IDH4000 Rhetorics of Rhythm

 

rhythm sciences

Page history last edited by ShareRiff 2 yrs ago

 

 

In Further Considerations on Afrofuturism Kodwo Eshun hooks into 3 main threads:

 

1. memory-->attention. middle passage was "founding trama" of modernity, countermemories have therefore overdetermined black intellectual culture. Eshun calls for counterfutures.

Eshun's Afrofuturism "aims to extend that tradition by reorienting the intercultural vectors of Black Atlantic temporality towards the proleptic as much as the retrospective."

2. SF Capital, sci/tech and feedback:

"Science fiction might better be understood, in Samuel R. Delany’s statement, as offering “a significant distortion of the present” (Last Angel of History 1995). To be more precise, science fiction is neither forward-looking nor utopian. Rather, in William Gibson’s phrase, science fiction is a means through which to preprogram the present (cited in Eshun 1998). Looking back at the genre, it becomes apparent that science fiction was never concerned with the future, but rather with engineering feedback between its preferred future and its becoming present. " (Eshun page 5) also "A subtle oscillation between prediction and control..." (p. 5 anD 6)

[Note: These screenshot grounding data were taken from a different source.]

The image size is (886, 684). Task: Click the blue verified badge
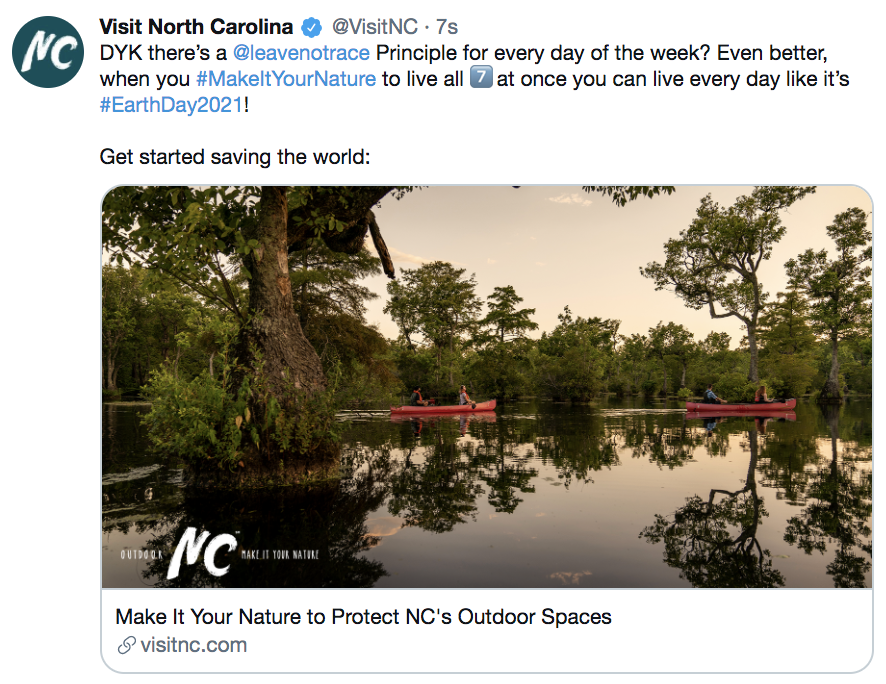(311, 27)
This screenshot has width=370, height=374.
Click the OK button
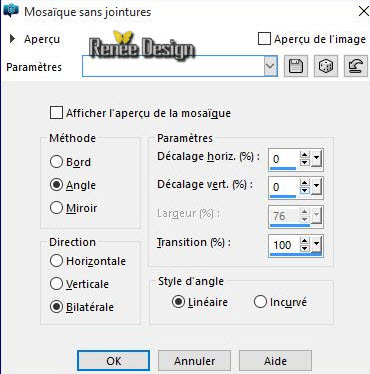tap(113, 361)
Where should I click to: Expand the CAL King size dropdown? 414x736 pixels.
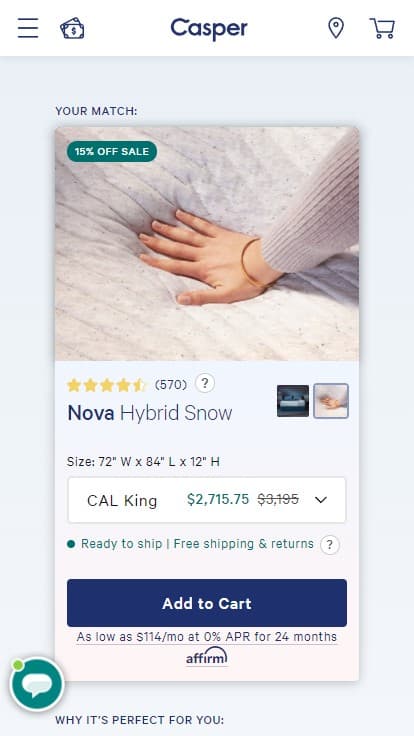[x=207, y=500]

3. beyond tropes of science fiction, "as Gilroy (2001) points out in Between Camps, the articulation of futures within the everyday forms of the mainstream of black vernacular expression"

 

turning to music, where these 3 threads are woven:

 

"Afrofuturism approaches contemporary digital music as an intertext of recurring literary quotations that may be cited and used as statements capable of imaginatively reordering chronology and fantasizing history. The lyrical statement is treated as a platform for historical speculation. Social reality and science fiction create feedback between each other within the same phrase." (page 14)

 

Afrofuturism teaches, among other things, that sound and music don't so much install the register or the aural or the oral where visual culture held sway over Western writing as much as they open up our capacities for noticing all the rest of what we can do with words. Finding rhythm with words, at the same time, follows the same organizing principles of entrainment that turn up again and again in neuroscience, semiotics, and the physical sciences. Rhythm is the art of mixing serial and parallel modes to intervene on time itself, in time. In Phonographies, Alexander Weheliye (2005) finds this mixture in the writings and practices of W.E.B. DuBois, Ralph Ellison, and Walter Benjamin, who “rhythmify temporality via of syncopation, taking on variously the form of grooves, monadic shrapnel, and haunting echoes, of the past, present, and future. Time ceases to behave solely as meter only when these three forces coexist, even if unequally and in a fragmented manner” (p.105). Weheliye understands this fragmentation as a necessary condition for marginalized cultural practices to “unbolt altogether new and different versions of time...synonymous with the rhythms found in and sounding from the grooves of sonic Afro-modernity” (p.105). Wikis don't replicate or substitute for the experience  that prompted the syncopative brilliance of DuBois, Ellison, Benjamin, or Scratch Perry...  but

 

Building on the theories of W.E.B. DuBois (double consciousness), Charles Mingus (triple consciousness), Glen Gould (recording's effects on music), Tricia Rose (repetition and noise), and countless others, Paul Miller uses the term "multiplex consciousness": "Rhythm science builds on the early successes of file-sharing to create a milieu where people can exchange culture and information at will and create new forms, new styles, new ways of thinking. The Dj spreads a memetic contagion, a thought storm brought about by annoyance and frustration with almost all the conventional forms of race, culture, and class hiearchies. Hip-hop is a vehicle for that, and so are almost all forms of electronic music. At the there best, these genres are about...how forms and feelings transmute from one medium to another" (Rhythm Science "multiplex consciousness" section).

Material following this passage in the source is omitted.